* Exercise aim: Copy out every line of the entries below verbatim, preserving their original order and wording without alteration.

[BEGIN Data to use]

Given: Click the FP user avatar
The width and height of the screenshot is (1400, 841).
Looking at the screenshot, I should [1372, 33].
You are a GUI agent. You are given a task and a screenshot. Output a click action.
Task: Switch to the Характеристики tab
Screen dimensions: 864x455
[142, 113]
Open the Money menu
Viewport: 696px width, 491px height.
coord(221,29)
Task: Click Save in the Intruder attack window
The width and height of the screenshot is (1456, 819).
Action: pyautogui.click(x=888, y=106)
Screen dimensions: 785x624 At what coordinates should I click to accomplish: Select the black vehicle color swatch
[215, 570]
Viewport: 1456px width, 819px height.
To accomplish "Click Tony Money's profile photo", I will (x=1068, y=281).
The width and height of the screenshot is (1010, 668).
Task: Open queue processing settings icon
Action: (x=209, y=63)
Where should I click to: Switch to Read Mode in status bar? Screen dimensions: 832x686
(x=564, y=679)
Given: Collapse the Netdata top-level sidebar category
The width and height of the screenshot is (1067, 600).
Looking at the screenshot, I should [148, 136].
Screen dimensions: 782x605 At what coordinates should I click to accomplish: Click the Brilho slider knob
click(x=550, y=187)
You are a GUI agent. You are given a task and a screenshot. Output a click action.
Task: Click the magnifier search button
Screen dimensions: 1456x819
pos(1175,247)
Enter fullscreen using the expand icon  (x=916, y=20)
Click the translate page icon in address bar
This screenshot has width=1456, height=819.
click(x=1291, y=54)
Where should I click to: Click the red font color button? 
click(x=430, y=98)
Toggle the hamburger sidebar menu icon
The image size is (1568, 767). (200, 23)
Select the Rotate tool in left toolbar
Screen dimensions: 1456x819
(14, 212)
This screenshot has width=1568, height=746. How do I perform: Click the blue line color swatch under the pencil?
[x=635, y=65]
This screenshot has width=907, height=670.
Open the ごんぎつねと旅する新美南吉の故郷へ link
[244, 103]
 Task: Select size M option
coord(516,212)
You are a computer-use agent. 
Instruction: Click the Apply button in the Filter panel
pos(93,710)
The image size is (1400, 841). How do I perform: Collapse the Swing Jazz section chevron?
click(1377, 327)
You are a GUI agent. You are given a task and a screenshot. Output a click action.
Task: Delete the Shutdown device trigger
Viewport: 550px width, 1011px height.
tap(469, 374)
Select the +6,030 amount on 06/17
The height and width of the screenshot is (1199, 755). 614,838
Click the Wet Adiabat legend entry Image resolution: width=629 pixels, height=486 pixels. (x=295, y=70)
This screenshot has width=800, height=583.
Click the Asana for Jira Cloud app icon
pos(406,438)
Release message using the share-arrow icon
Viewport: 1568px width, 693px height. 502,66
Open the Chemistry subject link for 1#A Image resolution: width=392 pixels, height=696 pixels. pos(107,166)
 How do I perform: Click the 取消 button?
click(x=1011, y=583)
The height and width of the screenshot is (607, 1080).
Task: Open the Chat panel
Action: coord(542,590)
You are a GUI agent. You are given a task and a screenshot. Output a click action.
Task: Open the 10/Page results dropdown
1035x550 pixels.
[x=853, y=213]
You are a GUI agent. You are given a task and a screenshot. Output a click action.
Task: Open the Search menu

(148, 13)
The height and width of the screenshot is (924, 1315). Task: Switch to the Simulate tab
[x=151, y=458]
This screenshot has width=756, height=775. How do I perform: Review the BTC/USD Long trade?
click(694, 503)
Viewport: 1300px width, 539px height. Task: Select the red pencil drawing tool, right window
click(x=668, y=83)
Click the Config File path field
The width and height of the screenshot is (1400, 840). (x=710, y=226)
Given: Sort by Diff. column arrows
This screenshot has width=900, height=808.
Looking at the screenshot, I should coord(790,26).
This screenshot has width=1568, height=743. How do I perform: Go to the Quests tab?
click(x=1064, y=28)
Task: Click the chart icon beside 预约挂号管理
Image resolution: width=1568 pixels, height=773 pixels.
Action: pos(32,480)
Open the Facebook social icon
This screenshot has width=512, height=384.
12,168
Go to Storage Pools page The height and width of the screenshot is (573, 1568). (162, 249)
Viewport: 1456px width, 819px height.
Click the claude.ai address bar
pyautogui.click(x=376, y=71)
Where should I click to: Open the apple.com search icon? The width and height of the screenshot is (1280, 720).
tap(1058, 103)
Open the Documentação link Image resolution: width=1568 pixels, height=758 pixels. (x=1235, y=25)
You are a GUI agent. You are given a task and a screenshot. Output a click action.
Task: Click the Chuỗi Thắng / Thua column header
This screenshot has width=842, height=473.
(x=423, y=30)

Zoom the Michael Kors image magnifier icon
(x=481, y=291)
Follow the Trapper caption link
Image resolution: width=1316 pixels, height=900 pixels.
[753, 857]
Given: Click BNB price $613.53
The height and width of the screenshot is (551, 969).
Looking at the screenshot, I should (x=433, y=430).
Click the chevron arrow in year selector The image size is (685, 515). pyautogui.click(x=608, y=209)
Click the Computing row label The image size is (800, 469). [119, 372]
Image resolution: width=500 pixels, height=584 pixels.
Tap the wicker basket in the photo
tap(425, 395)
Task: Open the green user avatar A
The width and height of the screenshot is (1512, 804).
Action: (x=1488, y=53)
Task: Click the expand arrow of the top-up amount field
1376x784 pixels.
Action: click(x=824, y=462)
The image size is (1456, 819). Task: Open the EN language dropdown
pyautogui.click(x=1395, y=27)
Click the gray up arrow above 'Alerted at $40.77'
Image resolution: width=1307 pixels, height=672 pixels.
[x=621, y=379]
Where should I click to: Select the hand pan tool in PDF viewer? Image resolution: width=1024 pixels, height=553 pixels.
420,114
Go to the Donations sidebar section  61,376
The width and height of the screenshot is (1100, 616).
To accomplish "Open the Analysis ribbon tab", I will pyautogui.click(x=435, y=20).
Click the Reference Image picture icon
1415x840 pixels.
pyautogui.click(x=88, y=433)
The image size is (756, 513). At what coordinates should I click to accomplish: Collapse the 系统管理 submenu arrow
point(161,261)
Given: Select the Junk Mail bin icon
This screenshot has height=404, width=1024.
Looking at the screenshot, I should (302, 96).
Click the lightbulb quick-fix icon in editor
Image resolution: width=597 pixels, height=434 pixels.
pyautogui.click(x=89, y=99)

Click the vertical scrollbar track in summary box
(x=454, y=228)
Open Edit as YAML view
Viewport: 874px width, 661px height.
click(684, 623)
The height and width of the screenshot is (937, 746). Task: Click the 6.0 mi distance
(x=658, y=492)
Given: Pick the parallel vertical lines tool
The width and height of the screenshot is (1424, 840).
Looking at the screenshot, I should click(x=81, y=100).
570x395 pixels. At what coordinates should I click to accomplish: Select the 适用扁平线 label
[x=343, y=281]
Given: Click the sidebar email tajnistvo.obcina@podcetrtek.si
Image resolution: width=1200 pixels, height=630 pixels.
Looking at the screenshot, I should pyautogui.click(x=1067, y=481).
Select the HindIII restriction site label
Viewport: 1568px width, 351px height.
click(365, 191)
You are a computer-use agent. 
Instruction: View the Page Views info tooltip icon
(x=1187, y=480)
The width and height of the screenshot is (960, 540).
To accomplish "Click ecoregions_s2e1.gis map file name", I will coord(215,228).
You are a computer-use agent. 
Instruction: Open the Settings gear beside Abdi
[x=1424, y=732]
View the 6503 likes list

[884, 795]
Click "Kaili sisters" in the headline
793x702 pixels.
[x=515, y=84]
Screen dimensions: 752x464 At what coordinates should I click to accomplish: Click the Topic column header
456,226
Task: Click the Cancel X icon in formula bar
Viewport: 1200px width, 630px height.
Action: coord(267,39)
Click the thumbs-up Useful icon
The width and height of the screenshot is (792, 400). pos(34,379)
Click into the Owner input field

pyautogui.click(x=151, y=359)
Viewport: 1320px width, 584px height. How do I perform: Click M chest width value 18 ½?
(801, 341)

[END Data to use]

* Solution to this task:
Given: Click the FP user avatar
The width and height of the screenshot is (1400, 841).
Looking at the screenshot, I should [1372, 33].
You are a GUI agent. You are given a task and a screenshot. Output a click action.
Task: Switch to the Характеристики tab
Screen dimensions: 864x455
[142, 113]
Open the Money menu
Viewport: 696px width, 491px height.
coord(221,29)
Task: Click Save in the Intruder attack window
The width and height of the screenshot is (1456, 819).
Action: pyautogui.click(x=888, y=106)
Screen dimensions: 785x624 At what coordinates should I click to accomplish: Select the black vehicle color swatch
[215, 570]
Viewport: 1456px width, 819px height.
To accomplish "Click Tony Money's profile photo", I will (x=1068, y=281).
The width and height of the screenshot is (1010, 668).
Task: Open queue processing settings icon
Action: (x=209, y=63)
Where should I click to: Switch to Read Mode in status bar? Screen dimensions: 832x686
(x=564, y=679)
Given: Collapse the Netdata top-level sidebar category
The width and height of the screenshot is (1067, 600).
Looking at the screenshot, I should [148, 136].
Screen dimensions: 782x605 At what coordinates should I click to accomplish: Click the Brilho slider knob
click(x=550, y=187)
You are a GUI agent. You are given a task and a screenshot. Output a click action.
Task: Click the magnifier search button
Screen dimensions: 1456x819
pos(1175,247)
Enter fullscreen using the expand icon  (x=916, y=20)
Click the translate page icon in address bar
This screenshot has width=1456, height=819.
click(x=1291, y=54)
Where should I click to: Click the red font color button? 
click(x=430, y=98)
Toggle the hamburger sidebar menu icon
The image size is (1568, 767). (200, 23)
Select the Rotate tool in left toolbar
Screen dimensions: 1456x819
(14, 212)
This screenshot has width=1568, height=746. How do I perform: Click the blue line color swatch under the pencil?
[x=635, y=65]
This screenshot has width=907, height=670.
Open the ごんぎつねと旅する新美南吉の故郷へ link
[244, 103]
 Task: Select size M option
coord(516,212)
You are a computer-use agent. 
Instruction: Click the Apply button in the Filter panel
pos(93,710)
The image size is (1400, 841). How do I perform: Collapse the Swing Jazz section chevron?
click(1377, 327)
You are a GUI agent. You are given a task and a screenshot. Output a click action.
Task: Delete the Shutdown device trigger
Viewport: 550px width, 1011px height.
tap(469, 374)
Select the +6,030 amount on 06/17
The height and width of the screenshot is (1199, 755). 614,838
Click the Wet Adiabat legend entry Image resolution: width=629 pixels, height=486 pixels. (x=295, y=70)
This screenshot has width=800, height=583.
Click the Asana for Jira Cloud app icon
pos(406,438)
Release message using the share-arrow icon
Viewport: 1568px width, 693px height. 502,66
Open the Chemistry subject link for 1#A Image resolution: width=392 pixels, height=696 pixels. pos(107,166)
 How do I perform: Click the 取消 button?
click(x=1011, y=583)
The height and width of the screenshot is (607, 1080).
Task: Open the Chat panel
Action: coord(542,590)
You are a GUI agent. You are given a task and a screenshot. Output a click action.
Task: Open the 10/Page results dropdown
1035x550 pixels.
[x=853, y=213]
You are a GUI agent. You are given a task and a screenshot. Output a click action.
Task: Open the Search menu

(148, 13)
The height and width of the screenshot is (924, 1315). Task: Switch to the Simulate tab
[x=151, y=458]
This screenshot has width=756, height=775. How do I perform: Review the BTC/USD Long trade?
click(694, 503)
Viewport: 1300px width, 539px height. Task: Select the red pencil drawing tool, right window
click(x=668, y=83)
Click the Config File path field
The width and height of the screenshot is (1400, 840). (x=710, y=226)
Given: Sort by Diff. column arrows
This screenshot has width=900, height=808.
Looking at the screenshot, I should coord(790,26).
This screenshot has width=1568, height=743. How do I perform: Go to the Quests tab?
click(x=1064, y=28)
Task: Click the chart icon beside 预约挂号管理
Image resolution: width=1568 pixels, height=773 pixels.
Action: pos(32,480)
Open the Facebook social icon
This screenshot has width=512, height=384.
12,168
Go to Storage Pools page The height and width of the screenshot is (573, 1568). (162, 249)
Viewport: 1456px width, 819px height.
Click the claude.ai address bar
pyautogui.click(x=376, y=71)
Where should I click to: Open the apple.com search icon? The width and height of the screenshot is (1280, 720).
tap(1058, 103)
Open the Documentação link Image resolution: width=1568 pixels, height=758 pixels. (x=1235, y=25)
You are a GUI agent. You are given a task and a screenshot. Output a click action.
Task: Click the Chuỗi Thắng / Thua column header
This screenshot has width=842, height=473.
(x=423, y=30)

Zoom the Michael Kors image magnifier icon
(x=481, y=291)
Follow the Trapper caption link
Image resolution: width=1316 pixels, height=900 pixels.
[753, 857]
Given: Click BNB price $613.53
The height and width of the screenshot is (551, 969).
Looking at the screenshot, I should (x=433, y=430).
Click the chevron arrow in year selector The image size is (685, 515). pyautogui.click(x=608, y=209)
Click the Computing row label The image size is (800, 469). [119, 372]
Image resolution: width=500 pixels, height=584 pixels.
Tap the wicker basket in the photo
tap(425, 395)
Task: Open the green user avatar A
The width and height of the screenshot is (1512, 804).
Action: (x=1488, y=53)
Task: Click the expand arrow of the top-up amount field
1376x784 pixels.
Action: click(x=824, y=462)
The image size is (1456, 819). Task: Open the EN language dropdown
pyautogui.click(x=1395, y=27)
Click the gray up arrow above 'Alerted at $40.77'
Image resolution: width=1307 pixels, height=672 pixels.
[x=621, y=379]
Where should I click to: Select the hand pan tool in PDF viewer? Image resolution: width=1024 pixels, height=553 pixels.
420,114
Go to the Donations sidebar section  61,376
The width and height of the screenshot is (1100, 616).
To accomplish "Open the Analysis ribbon tab", I will pyautogui.click(x=435, y=20).
Click the Reference Image picture icon
1415x840 pixels.
pyautogui.click(x=88, y=433)
The image size is (756, 513). At what coordinates should I click to accomplish: Collapse the 系统管理 submenu arrow
point(161,261)
Given: Select the Junk Mail bin icon
This screenshot has height=404, width=1024.
Looking at the screenshot, I should (302, 96).
Click the lightbulb quick-fix icon in editor
Image resolution: width=597 pixels, height=434 pixels.
pyautogui.click(x=89, y=99)

Click the vertical scrollbar track in summary box
(x=454, y=228)
Open Edit as YAML view
Viewport: 874px width, 661px height.
click(684, 623)
The height and width of the screenshot is (937, 746). Task: Click the 6.0 mi distance
(x=658, y=492)
Given: Pick the parallel vertical lines tool
The width and height of the screenshot is (1424, 840).
Looking at the screenshot, I should click(x=81, y=100).
570x395 pixels. At what coordinates should I click to accomplish: Select the 适用扁平线 label
[x=343, y=281]
Given: Click the sidebar email tajnistvo.obcina@podcetrtek.si
Image resolution: width=1200 pixels, height=630 pixels.
Looking at the screenshot, I should pyautogui.click(x=1067, y=481).
Select the HindIII restriction site label
Viewport: 1568px width, 351px height.
click(365, 191)
You are a computer-use agent. 
Instruction: View the Page Views info tooltip icon
(x=1187, y=480)
The width and height of the screenshot is (960, 540).
To accomplish "Click ecoregions_s2e1.gis map file name", I will coord(215,228).
You are a computer-use agent. 
Instruction: Open the Settings gear beside Abdi
[x=1424, y=732]
View the 6503 likes list

[884, 795]
Click "Kaili sisters" in the headline
793x702 pixels.
[x=515, y=84]
Screen dimensions: 752x464 At what coordinates should I click to accomplish: Click the Topic column header
456,226
Task: Click the Cancel X icon in formula bar
Viewport: 1200px width, 630px height.
Action: coord(267,39)
Click the thumbs-up Useful icon
The width and height of the screenshot is (792, 400). pos(34,379)
Click into the Owner input field

pyautogui.click(x=151, y=359)
Viewport: 1320px width, 584px height. How do I perform: Click M chest width value 18 ½?
(801, 341)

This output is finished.